### Description of the task
Extract every line between the one with "Click the green zoom window button" and the end of the entries, both included, word for word and free of pictures.
Recorded data Start Marker
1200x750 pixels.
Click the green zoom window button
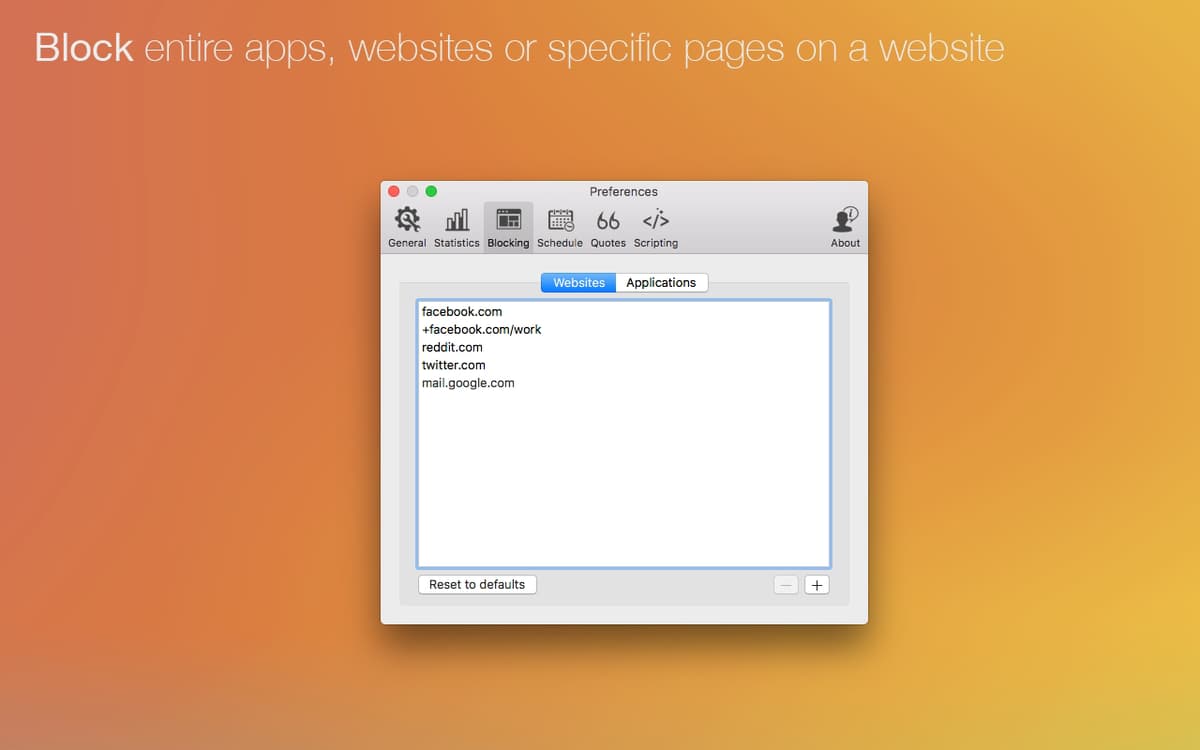(x=431, y=191)
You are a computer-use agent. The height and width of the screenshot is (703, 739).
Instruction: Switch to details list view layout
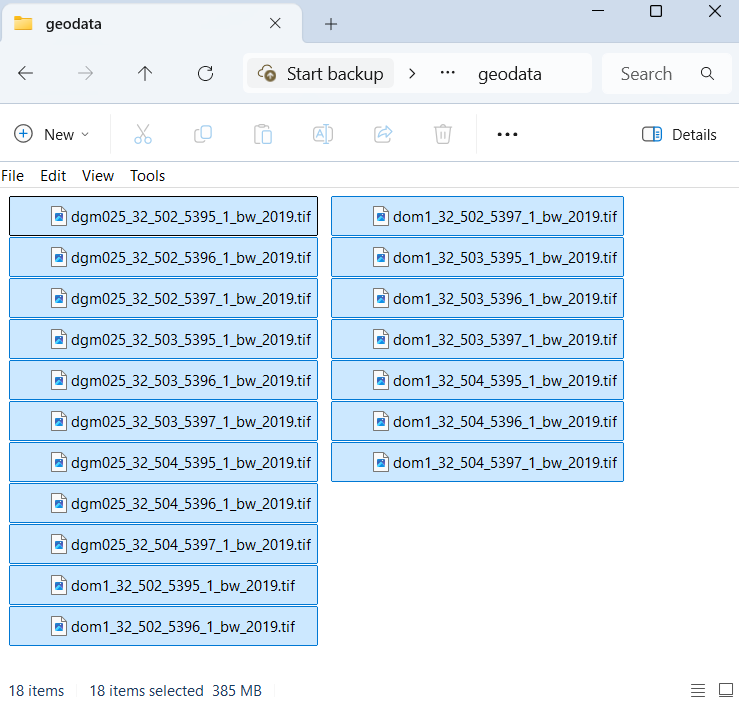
Recorded data End Marker
### Solution for this problem
Click the green zoom window button
(x=431, y=191)
You are a computer-use agent. The height and width of the screenshot is (703, 739).
Instruction: Switch to details list view layout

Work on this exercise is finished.